The other direction was to send JavaScript to the server to express traversal steps and predicates. That was the direction Neo4j chose to pursue internally, and it became the fourth query system I worked on.

Cypher begins

Sending JavaScript to the server was not something the Neo4j engineers, myself included, found elegant. The main problem was security: evaluating arbitrary JavaScript inside the database server was a serious risk. Gremlin was not much better in that respect, since arbitrary Groovy had the same basic problem.

Several of us argued that Neo4j should design a query language of its own, but management did not favor the idea. Eventually Andrés Taylor ignored that guidance and built a prototype anyway. He called the language Cypher, after the traitor in The Matrix, on the theory that such a bad name would have to be changed before release.

The design of Cypher was grounded in the diagrams I used to draw on whiteboards to describe how a graph should be traversed to answer a query. Our colleague Mattias Finné would often transcribe those diagrams into ASCII art inside code comments as we implemented the logic using the traversal framework. Cypher made those diagrams executable.

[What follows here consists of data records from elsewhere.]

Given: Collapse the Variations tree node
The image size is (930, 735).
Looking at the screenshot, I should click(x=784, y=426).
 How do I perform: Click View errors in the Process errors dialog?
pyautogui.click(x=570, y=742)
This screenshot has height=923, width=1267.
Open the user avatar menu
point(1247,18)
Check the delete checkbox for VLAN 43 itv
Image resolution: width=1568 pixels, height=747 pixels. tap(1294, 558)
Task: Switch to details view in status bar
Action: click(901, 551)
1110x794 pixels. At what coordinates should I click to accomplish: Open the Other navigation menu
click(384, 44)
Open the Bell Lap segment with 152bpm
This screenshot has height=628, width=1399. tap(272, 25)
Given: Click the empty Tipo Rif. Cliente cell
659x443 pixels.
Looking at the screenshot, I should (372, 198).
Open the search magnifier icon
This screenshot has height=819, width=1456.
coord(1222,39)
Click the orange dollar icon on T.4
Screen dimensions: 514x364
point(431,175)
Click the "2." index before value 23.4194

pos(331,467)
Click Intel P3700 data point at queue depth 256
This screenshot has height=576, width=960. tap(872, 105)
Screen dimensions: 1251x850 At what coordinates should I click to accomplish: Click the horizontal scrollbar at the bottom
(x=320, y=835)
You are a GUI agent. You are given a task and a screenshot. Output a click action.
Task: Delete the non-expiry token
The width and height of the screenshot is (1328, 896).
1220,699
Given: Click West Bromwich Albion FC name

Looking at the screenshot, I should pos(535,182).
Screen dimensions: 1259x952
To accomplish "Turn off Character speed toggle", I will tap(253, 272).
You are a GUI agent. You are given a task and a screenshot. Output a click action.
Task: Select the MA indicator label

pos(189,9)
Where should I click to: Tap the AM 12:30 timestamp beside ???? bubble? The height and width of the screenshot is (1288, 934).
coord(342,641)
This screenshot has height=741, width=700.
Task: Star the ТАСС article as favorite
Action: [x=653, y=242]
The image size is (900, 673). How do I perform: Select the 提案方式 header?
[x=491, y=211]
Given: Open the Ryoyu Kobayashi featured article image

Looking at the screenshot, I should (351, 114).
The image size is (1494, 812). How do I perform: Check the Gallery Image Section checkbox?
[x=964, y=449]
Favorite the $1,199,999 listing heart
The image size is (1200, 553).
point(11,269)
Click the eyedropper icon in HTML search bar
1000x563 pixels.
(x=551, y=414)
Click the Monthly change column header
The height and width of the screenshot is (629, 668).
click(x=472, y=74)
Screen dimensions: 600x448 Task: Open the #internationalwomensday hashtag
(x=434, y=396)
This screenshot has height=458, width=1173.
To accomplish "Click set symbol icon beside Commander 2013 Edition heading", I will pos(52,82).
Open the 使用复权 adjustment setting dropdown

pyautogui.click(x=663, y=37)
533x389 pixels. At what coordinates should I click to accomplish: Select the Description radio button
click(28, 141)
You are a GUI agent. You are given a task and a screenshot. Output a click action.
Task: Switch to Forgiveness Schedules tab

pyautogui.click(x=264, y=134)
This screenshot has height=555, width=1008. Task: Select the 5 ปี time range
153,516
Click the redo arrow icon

In the early development of Cypher, Andrés led implementation while I led much of the language design. Stefan Plantikow joined shortly afterward and became part of the early core of that work.

Early language design

One of the first substantial internal projects to use Cypher was a Neo4j performance testing system that I built together with Alistair Jones. We stored test configurations and executions in a Neo4j database. That work led me to propose what we later called linear composition of queries, implemented through the WITH clause. It allowed a query to perform aggregation and then continue querying within the same statement, avoiding client round trips that did nothing except hand identifiers back to the server for the next step.

Lookup was another major limitation in early Cypher. The main way to locate data was by internal identifiers, but real applications typically want lookup by domain values. If you want to find a user, you want to use something like an email address or application-specific user id.

At the time, a common pattern in Neo4j was to navigate from a node with a well-known internal id to some organizing node, and from there traverse relationships to candidate user nodes before filtering by user id. That worked reasonably well in the embedded setting, especially with helper libraries that structured the graph as a lookup tree from a well-known anchor node.

We could have exposed that approach in Cypher, but writes were much harder. When creating or updating a node, there was no way to tell what kind of node it was, and therefore no principled way to determine which well-known structure it should belong to.

To solve that, I proposed and drove a change to the Neo4j data model that introduced labels on nodes. Labels made node kinds explicit, which in turn made it possible to associate nodes with the right lookup structures. In implementation terms, we did not continue very far with the original well-known-node approach. Instead, Neo4j moved toward a more conventional database architecture and added indexes for looking up nodes by label and property.

openCypher and GQL

Cypher continued to evolve after that. Neo4j formed an internal Cypher Language Group, initially consisting of Andrés, Stefan, Petra Selmer, and me.

Later we started an effort called openCypher to make Cypher available beyond Neo4j. Design documents from that phase are available in the openCypher archives:

openCypher had some success in encouraging adoption by other vendors, but Neo4j ultimately aimed higher: an ISO/IEC standard query language for graph databases to stand alongside SQL for relational systems. That led to the GQL effort, where I was heavily involved on behalf of Neo4j and still participate.